Peering through grillwork gates, over garden walls and from doors, windows and moving dollies, three television cameras probed last week into the anguished doings at the great house at Thornfield in Studio One’s dramatization of Charlotte Brontë’s Jane Eyre. Not all of Studio One’s hour-long shows are as moving and well-integrated as was Jane Eyre; like all TV dramas the quality wavers up & down from week to week. But what makes Studio One (Mon. 10 p.m., CBS-TV) outstanding in television is its invariable high technical polish.
No Respect. The professional sheen is applied by a cherubic-looking producer named Worthington Miner, 49, who came to television ten years ago with a directorial credit list of Broadway hits (Five Star Final, Reunion in Vienna, On Your Toes). Borrowing liberally from stage & screen (he also did a stint with RKO in Hollywood), “Tony” Miner has pioneered in TV with such effective techniques as the use of recordings for unspoken thoughts; the blending of film and live acting, and the combination of close-ups and long shots to get depth on the screen. His fondness for last-minute technical tinkering often moves CBS engineers to complain:
“Tony has no respect for the law of electronics.”
As for dramatic quality, Miner admits that it’s mostly a matter of guesswork: “Plays considered surefire ahead of broadcasting time usually end up at the bottom—that happened to comedies like June Moon and Boy Meets Girl. But Turgenev’s Smoke, which was expected to leave people cold, was one of the most popular we’ve ever done.” And he adds: “There are some shows I’ve put on that I personally hate, but I know there’s an audience for them. TV’s a mass medium and there has to be something for everybody. You have to make compromises.”
No Tension. Though he can boast such entertainment highs as his modern-dress Julius Caesar, the tense The Rival Dummy with Paul Lukas, and the pyrotechnic pageantry of Battleship Bismarck, Miner feels that “the best type of play for us is the psychological melodrama—it always gets the best response and the highest rating.”

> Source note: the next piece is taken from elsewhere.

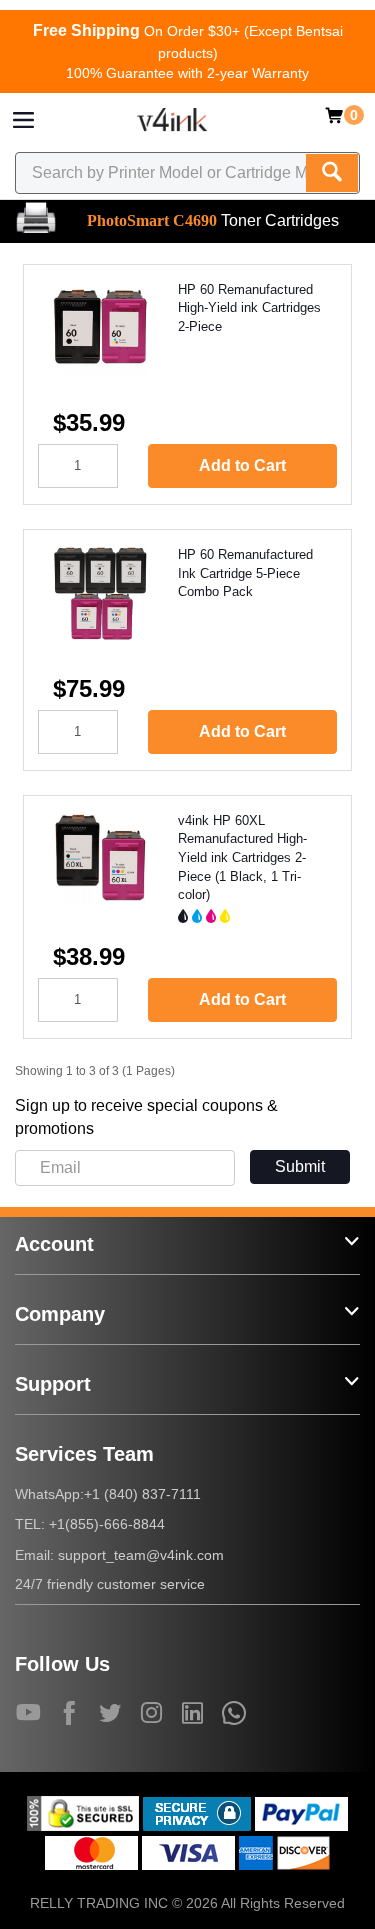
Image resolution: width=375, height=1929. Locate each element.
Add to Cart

Besides Studio One (sponsored by Westinghouse), Miner also produces for CBS-TV The Goldbergs and a weekly children’s show, Mr. I. Magination (Sun. 6:30 p.m.), which is a good deal better than its coy title. He sees TV as more closely related to the theater than to movies—”No film is as good as what we can do live on television.” He is also confident that it will never descend to the low mental level of radio, because it can deal with adult problems, “and we don’t get chichi or phony about them.” In TV, he has tackled such subjects as adultery and Lesbianism, both frowned upon in radio and movies, without causing any scandalized uproar. “We deflect tension,” Miner explains. “We don’t say people are going to bed together, we just have them do it.”